-- Begin Task inputs --
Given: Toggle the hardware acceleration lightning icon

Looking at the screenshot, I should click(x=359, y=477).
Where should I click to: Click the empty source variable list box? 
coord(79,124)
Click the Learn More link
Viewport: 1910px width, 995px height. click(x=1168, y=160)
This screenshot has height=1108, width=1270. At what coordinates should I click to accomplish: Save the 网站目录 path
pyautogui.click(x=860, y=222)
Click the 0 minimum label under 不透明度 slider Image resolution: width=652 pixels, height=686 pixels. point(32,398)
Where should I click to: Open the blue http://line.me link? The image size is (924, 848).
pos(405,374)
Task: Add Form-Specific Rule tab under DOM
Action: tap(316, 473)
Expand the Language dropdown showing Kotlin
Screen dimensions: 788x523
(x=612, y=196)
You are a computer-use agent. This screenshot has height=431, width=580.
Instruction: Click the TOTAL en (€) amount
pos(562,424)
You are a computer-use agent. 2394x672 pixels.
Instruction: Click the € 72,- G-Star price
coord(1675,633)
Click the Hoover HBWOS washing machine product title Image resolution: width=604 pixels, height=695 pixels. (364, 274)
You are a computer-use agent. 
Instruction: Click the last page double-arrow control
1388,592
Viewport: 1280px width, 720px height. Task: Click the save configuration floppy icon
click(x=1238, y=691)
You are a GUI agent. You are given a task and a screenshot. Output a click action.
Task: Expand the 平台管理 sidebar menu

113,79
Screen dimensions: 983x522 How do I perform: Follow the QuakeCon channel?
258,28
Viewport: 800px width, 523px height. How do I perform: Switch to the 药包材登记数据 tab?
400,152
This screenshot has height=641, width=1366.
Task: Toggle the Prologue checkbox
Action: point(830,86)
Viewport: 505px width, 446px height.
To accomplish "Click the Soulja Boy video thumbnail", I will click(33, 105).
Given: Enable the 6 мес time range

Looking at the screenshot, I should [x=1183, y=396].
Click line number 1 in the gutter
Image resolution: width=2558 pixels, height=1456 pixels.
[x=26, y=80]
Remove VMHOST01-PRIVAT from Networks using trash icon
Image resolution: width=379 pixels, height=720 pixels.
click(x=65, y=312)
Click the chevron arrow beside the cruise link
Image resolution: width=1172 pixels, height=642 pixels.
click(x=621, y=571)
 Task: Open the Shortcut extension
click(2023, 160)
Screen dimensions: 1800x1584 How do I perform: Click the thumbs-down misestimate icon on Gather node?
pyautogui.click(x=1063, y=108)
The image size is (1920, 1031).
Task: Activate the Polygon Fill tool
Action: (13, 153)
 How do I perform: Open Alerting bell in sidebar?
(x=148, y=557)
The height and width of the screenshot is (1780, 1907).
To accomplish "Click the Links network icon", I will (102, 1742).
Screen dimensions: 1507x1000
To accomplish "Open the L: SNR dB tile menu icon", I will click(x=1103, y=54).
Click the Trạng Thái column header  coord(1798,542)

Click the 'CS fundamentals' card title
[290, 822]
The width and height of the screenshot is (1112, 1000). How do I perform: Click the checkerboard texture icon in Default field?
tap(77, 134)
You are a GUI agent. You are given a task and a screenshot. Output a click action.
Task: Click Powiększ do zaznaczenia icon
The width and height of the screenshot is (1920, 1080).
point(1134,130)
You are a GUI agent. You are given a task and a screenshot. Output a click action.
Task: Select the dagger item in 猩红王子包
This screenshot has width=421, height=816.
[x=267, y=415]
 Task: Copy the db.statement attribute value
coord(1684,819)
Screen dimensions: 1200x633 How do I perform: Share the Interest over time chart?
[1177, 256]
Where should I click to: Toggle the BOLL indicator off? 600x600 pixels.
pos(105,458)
-- End Task inputs --
== Objective ==
Rewrite the records above as a numbered list, one line per item, leaving out the blank lines.

== The output ==
1. Given: Toggle the hardware acceleration lightning icon
2. Looking at the screenshot, I should click(x=359, y=477).
3. Where should I click to: Click the empty source variable list box? 
4. coord(79,124)
5. Click the Learn More link
6. Viewport: 1910px width, 995px height. click(x=1168, y=160)
7. This screenshot has height=1108, width=1270. At what coordinates should I click to accomplish: Save the 网站目录 path
8. pyautogui.click(x=860, y=222)
9. Click the 0 minimum label under 不透明度 slider Image resolution: width=652 pixels, height=686 pixels. point(32,398)
10. Where should I click to: Open the blue http://line.me link? The image size is (924, 848).
11. pos(405,374)
12. Task: Add Form-Specific Rule tab under DOM
13. Action: tap(316, 473)
14. Expand the Language dropdown showing Kotlin
15. Screen dimensions: 788x523
16. (x=612, y=196)
17. You are a computer-use agent. This screenshot has height=431, width=580.
18. Instruction: Click the TOTAL en (€) amount
19. pos(562,424)
20. You are a computer-use agent. 2394x672 pixels.
21. Instruction: Click the € 72,- G-Star price
22. coord(1675,633)
23. Click the Hoover HBWOS washing machine product title Image resolution: width=604 pixels, height=695 pixels. (364, 274)
24. You are a computer-use agent. 
25. Instruction: Click the last page double-arrow control
26. 1388,592
27. Viewport: 1280px width, 720px height. Task: Click the save configuration floppy icon
28. click(x=1238, y=691)
29. You are a GUI agent. You are given a task and a screenshot. Output a click action.
30. Task: Expand the 平台管理 sidebar menu
31. 113,79
32. Screen dimensions: 983x522 How do I perform: Follow the QuakeCon channel?
33. 258,28
34. Viewport: 800px width, 523px height. How do I perform: Switch to the 药包材登记数据 tab?
35. 400,152
36. This screenshot has height=641, width=1366.
37. Task: Toggle the Prologue checkbox
38. Action: point(830,86)
39. Viewport: 505px width, 446px height.
40. To accomplish "Click the Soulja Boy video thumbnail", I will click(33, 105).
41. Given: Enable the 6 мес time range
42. Looking at the screenshot, I should [x=1183, y=396].
43. Click line number 1 in the gutter
44. Image resolution: width=2558 pixels, height=1456 pixels.
45. [x=26, y=80]
46. Remove VMHOST01-PRIVAT from Networks using trash icon
47. Image resolution: width=379 pixels, height=720 pixels.
48. click(x=65, y=312)
49. Click the chevron arrow beside the cruise link
50. Image resolution: width=1172 pixels, height=642 pixels.
51. click(x=621, y=571)
52.  Task: Open the Shortcut extension
53. click(2023, 160)
54. Screen dimensions: 1800x1584 How do I perform: Click the thumbs-down misestimate icon on Gather node?
55. pyautogui.click(x=1063, y=108)
56. The image size is (1920, 1031).
57. Task: Activate the Polygon Fill tool
58. Action: (13, 153)
59.  How do I perform: Open Alerting bell in sidebar?
60. (x=148, y=557)
61. The height and width of the screenshot is (1780, 1907).
62. To accomplish "Click the Links network icon", I will (102, 1742).
63. Screen dimensions: 1507x1000
64. To accomplish "Open the L: SNR dB tile menu icon", I will click(x=1103, y=54).
65. Click the Trạng Thái column header  coord(1798,542)
66. Click the 'CS fundamentals' card title
67. [290, 822]
68. The width and height of the screenshot is (1112, 1000). How do I perform: Click the checkerboard texture icon in Default field?
69. tap(77, 134)
70. You are a GUI agent. You are given a task and a screenshot. Output a click action.
71. Task: Click Powiększ do zaznaczenia icon
72. The width and height of the screenshot is (1920, 1080).
73. point(1134,130)
74. You are a GUI agent. You are given a task and a screenshot. Output a click action.
75. Task: Select the dagger item in 猩红王子包
76. This screenshot has width=421, height=816.
77. [x=267, y=415]
78.  Task: Copy the db.statement attribute value
79. coord(1684,819)
80. Screen dimensions: 1200x633 How do I perform: Share the Interest over time chart?
81. [1177, 256]
82. Where should I click to: Toggle the BOLL indicator off? 600x600 pixels.
83. pos(105,458)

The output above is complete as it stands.